Want to be an astronaut? Well, NASA wrapped up its latest astronaut recruitment period last year, so you'll have to wait a few years until the agency posts the "Help Wanted" sign again. Over the two-and-a-half-month astronaut recruitment window, aspiring spacegoers deluged NASA with over 6, 300 online applications through USAJobs.gov. That bumper crop-the second highest in NASA's history-is surprising given that NASA is without a space-capable vehicle since the retirement of the space shuttle.
To find out what the next final frontiersmen and women will be training to do, as well as what it takes to earn a coveted spot in the astronaut corps, PopSci spoke with Duane Ross, manager of the Astronaut Selection Office at Johnson Space Center (JSC) since 1975. For more background on some of the medical requirements, PopSci also spoke with William "Bill" Tarver, medical director of the JSC clinical services branch.

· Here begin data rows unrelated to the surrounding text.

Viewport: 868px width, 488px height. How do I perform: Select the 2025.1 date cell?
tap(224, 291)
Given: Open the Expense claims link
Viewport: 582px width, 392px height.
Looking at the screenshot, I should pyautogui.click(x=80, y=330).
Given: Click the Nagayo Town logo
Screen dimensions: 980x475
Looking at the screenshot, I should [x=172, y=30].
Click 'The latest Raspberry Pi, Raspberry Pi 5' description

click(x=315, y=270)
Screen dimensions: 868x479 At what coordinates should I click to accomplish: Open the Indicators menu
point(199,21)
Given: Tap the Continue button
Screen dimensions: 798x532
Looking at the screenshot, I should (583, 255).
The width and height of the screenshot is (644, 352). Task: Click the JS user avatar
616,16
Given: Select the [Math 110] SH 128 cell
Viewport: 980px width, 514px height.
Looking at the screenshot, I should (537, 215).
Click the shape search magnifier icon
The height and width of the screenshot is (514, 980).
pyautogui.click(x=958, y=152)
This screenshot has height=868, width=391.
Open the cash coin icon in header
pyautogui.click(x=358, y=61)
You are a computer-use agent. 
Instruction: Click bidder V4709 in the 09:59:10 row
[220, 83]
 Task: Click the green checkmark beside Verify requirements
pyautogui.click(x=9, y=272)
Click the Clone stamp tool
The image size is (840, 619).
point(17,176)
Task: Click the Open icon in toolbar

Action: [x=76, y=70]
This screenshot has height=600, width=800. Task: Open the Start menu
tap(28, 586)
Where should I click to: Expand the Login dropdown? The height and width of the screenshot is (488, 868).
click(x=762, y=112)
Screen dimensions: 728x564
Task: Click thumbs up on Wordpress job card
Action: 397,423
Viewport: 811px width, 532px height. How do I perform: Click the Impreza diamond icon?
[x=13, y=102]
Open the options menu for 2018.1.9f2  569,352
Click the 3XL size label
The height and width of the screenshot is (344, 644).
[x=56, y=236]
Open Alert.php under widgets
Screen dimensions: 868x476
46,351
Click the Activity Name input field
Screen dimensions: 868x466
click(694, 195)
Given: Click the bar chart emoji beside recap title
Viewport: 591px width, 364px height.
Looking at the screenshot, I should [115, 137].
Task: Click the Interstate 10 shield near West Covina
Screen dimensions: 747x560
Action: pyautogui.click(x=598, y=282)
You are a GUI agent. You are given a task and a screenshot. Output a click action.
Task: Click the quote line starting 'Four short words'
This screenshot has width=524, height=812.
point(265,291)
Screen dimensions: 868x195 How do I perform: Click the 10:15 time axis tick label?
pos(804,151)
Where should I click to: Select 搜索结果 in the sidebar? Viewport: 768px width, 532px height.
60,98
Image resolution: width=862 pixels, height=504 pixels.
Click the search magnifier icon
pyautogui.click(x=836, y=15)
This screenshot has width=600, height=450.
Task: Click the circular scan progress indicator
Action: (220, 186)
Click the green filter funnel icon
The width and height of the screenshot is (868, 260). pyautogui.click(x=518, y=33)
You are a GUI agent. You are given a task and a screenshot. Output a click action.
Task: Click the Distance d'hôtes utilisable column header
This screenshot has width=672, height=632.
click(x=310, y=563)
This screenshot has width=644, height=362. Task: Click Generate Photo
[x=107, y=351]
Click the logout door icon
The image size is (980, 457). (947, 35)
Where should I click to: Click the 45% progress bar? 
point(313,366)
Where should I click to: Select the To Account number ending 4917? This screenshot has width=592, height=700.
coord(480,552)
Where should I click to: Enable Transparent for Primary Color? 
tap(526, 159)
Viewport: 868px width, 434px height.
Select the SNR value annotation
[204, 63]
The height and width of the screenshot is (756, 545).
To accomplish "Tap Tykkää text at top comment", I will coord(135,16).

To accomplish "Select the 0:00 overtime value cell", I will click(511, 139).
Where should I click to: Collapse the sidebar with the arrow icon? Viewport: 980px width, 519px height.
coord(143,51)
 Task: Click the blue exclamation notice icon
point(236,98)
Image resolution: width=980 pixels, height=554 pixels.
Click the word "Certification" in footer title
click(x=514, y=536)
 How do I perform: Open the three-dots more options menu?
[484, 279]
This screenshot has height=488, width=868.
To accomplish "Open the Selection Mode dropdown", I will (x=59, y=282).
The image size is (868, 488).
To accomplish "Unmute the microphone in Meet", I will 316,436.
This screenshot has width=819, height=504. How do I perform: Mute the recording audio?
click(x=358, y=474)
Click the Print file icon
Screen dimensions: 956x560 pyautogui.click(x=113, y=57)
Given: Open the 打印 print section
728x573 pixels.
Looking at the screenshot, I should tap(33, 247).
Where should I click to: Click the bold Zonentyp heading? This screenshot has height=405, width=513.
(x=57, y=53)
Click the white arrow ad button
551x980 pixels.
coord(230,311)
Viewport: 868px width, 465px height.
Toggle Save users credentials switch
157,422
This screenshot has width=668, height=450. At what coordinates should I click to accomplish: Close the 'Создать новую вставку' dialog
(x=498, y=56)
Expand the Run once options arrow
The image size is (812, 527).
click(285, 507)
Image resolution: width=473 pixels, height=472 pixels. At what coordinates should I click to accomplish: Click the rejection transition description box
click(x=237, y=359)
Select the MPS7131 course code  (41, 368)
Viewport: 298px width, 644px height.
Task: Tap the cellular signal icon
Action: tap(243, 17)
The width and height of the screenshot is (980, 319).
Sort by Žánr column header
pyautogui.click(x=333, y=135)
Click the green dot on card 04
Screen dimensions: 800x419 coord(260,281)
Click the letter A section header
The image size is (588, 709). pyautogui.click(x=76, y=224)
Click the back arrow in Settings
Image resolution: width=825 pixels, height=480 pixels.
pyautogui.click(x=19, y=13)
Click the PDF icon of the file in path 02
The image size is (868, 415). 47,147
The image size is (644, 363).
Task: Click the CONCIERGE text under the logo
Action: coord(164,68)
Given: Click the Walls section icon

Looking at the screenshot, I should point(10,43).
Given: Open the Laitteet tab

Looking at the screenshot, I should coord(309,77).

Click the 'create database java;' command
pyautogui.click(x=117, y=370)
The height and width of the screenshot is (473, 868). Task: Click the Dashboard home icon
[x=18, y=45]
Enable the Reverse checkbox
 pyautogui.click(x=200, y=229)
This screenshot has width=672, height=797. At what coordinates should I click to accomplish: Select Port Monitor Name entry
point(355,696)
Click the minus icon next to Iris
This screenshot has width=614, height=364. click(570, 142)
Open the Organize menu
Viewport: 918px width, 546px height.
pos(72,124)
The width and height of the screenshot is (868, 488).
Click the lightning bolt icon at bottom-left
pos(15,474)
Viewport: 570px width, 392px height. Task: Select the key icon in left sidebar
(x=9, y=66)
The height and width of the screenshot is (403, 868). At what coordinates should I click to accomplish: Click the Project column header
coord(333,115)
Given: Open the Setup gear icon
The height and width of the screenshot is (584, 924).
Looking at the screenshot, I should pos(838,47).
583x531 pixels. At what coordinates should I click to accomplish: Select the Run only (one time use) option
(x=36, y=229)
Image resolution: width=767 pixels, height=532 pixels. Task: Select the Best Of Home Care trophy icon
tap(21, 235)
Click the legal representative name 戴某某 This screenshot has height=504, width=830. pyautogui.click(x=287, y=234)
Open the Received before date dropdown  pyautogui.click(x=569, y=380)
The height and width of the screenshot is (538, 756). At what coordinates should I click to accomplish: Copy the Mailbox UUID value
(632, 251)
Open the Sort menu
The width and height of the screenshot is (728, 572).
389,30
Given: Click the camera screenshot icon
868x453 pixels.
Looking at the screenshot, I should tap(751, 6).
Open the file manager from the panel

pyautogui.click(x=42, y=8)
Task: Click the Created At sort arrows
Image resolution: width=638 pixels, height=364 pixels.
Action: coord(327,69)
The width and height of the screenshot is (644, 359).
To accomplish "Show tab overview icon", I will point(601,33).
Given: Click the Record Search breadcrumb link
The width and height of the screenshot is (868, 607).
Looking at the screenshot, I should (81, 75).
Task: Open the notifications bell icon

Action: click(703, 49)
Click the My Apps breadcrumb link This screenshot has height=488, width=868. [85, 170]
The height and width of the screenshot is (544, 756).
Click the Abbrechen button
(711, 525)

An edited transcript of the conversations follows.
PopSci: Why do you think so many people applied to be astronauts this time around?
Duane Ross: With this class we did a major recruitment effort. We tried to reach all segments of society, not just the space cadets and folks like that, but anybody who might be interested and has the background and wants to come down here and help us. Communication tools are a lot better now than they used to be with the internet, Facebook and Twitter. The public affairs folks did a super job of covering the waterfront with the announcement and letting people know an application period was open.
The fact that the shuttle was going away, a lot of people had seen that-NASA was on people's minds. The shuttle program ended and people thought, "NASA is out of business." There was an effort to let people know we are still exploring and pressing on. We figure it worked very well, what with all those applications. We were shocked but happy.
PopSci: You and your team narrowed that big applicant pool down to about 120 people for interviews at JSC during the autumn. About 40 or 50 people then get a follow-up interview and a medical examination in early 2013. The new class of 10 to 15 astronaut candidates will finally be announced in May. What's it take to get picked?
Ross: It's hard to pick people! It's not one thing. We want a good, diverse group of people because that's where you get the best result. There are some basic academic requirements. We'll typically find folks with good preparation in math, engineering or science. [Read more about the requirements here.] The biggest thing is how applicable and relatable the comparison is we can draw to jobs the applicants have done with what the astronauts have to do when they get here. We also look at outside activities the applicants do to get some idea if they are adaptable to new situations and environments. Everything we do at JSC and the other centers is a team effort, whether a big team or as small as a flight crew. You have to be able to pass NASA flight physical, too.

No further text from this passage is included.